Bukan tanpa sebab atau alasan sampai ia tak terlalu mempedulikan keluarga. Ia terpaksa membangun keluarga itu demi kekuasaan dan martabat yang telah di raihnya semata.

Sang ayah di masa mudanya rela mengesampingkan cinta pertamanya pada seorang gadis yang sudah terjalin semenjak duduk di bangku SMP, demi menikahi gadis kaya raya anak seorang salah satu pengusaha tajir, yang sekarang menjadi istrinya. Dan Meninggalkan sang pujaan hati tercinta, yang telah menikah dengan sahabatnya.

Kemiskinan dan kelaparan yang pernah ia alami di masa lampau, menjadi alasan kuat untuk merubah nasib malang yang pernah di alaminya.

...

"Kami kesini hanya untuk melihat keadaanmu nak" ucap pak Wijaya.

"Hey, apa kalian tak bisa lihat? atau pura-pura tak mendengar ucapanku?"

"Iya nak, syukurlah kau sudah sehat kembali " timpal sang ibu.

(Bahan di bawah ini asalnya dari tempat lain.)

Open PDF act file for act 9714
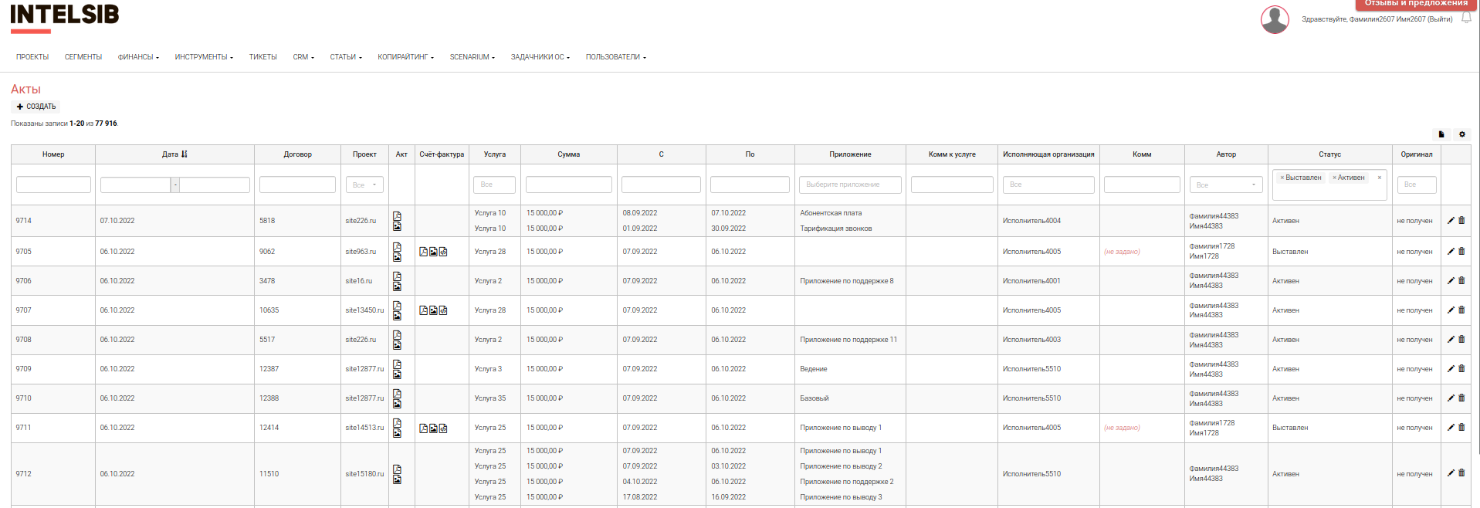This screenshot has width=1480, height=508. 397,216
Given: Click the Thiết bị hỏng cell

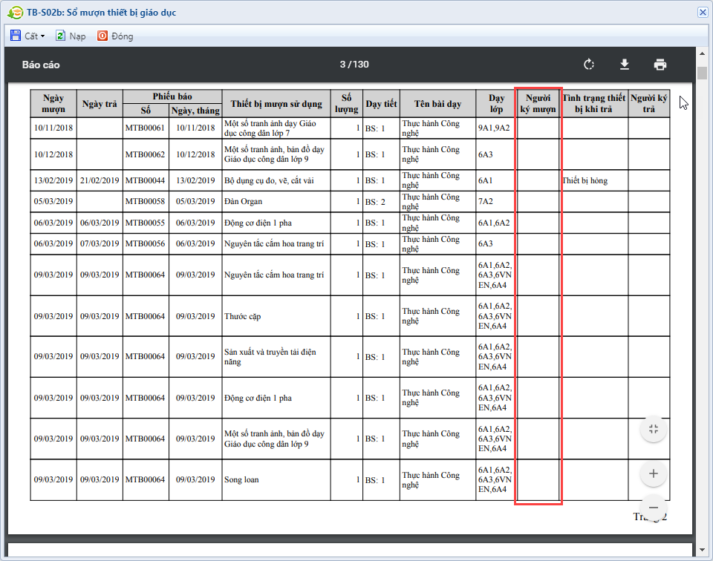Looking at the screenshot, I should click(x=585, y=180).
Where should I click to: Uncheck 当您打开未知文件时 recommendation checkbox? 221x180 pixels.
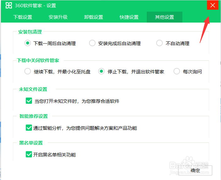click(29, 101)
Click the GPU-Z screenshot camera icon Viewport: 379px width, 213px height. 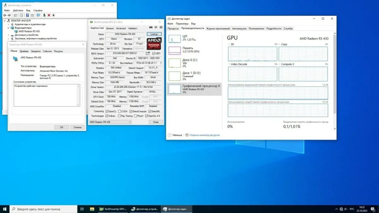151,28
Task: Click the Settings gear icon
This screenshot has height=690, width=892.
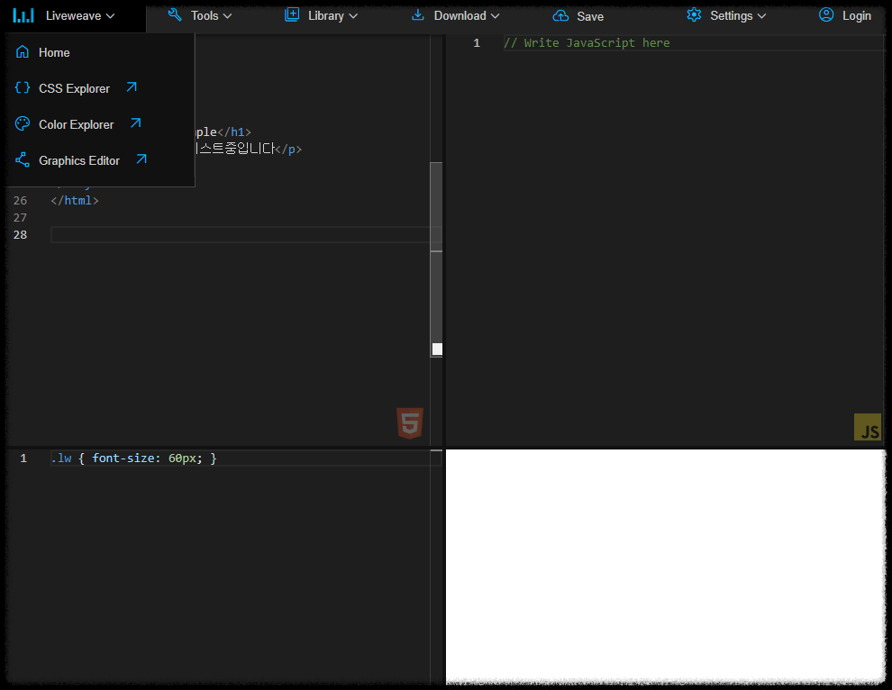Action: coord(694,15)
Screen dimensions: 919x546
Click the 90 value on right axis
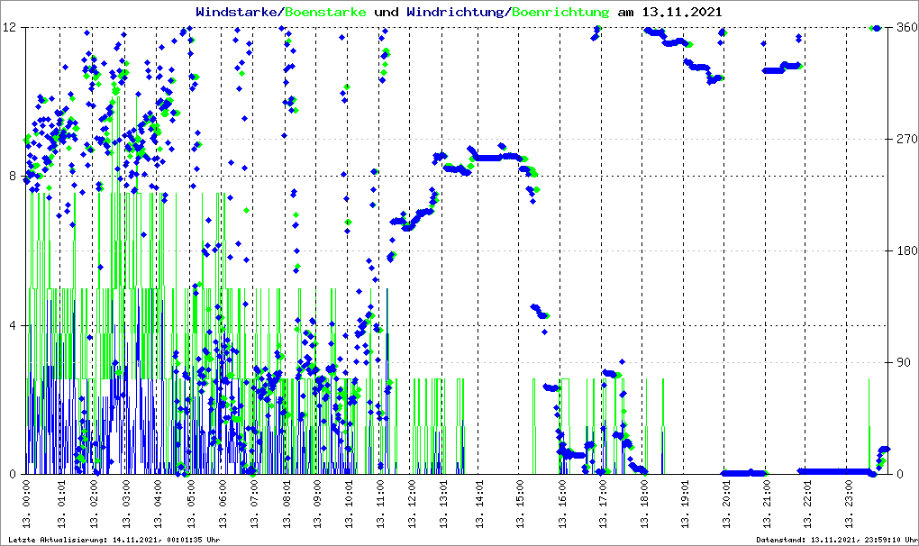coord(903,362)
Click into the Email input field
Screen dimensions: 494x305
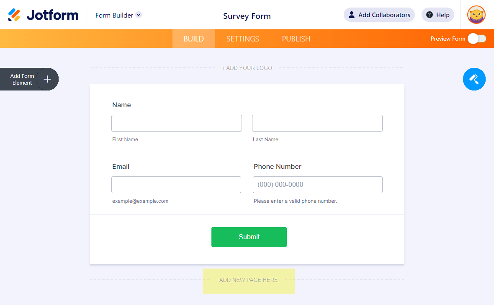(x=176, y=185)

Istrinya memegang jemari suami, menenangkan hatinya agar tak terpancing emosi oleh perkataan anaknya yang terdengar menyebalkan dan menyakitkan.

Ia faham betul dengan tabiat sang anak, yang merasa tak pernah di pedulikan oleh keluarganya.

"Baiklah kalian sudah tau kondisiku bukan? Lebih baik lanjutkan bisnis kalian daripada buang-buang waktu disini denganku. Tak ada gunanya."

Brakkk

Ayahnya menggebrak meja makan, emosinya tak terbendung lagi. dan lagi lagi istrinya mengingatkan agar tak terprovokasi.

"Baiklah ibu, ayah aku sudah kenyang melihat kalian, aku pamit banyak tugas sekolah yang akan aku kerjakan"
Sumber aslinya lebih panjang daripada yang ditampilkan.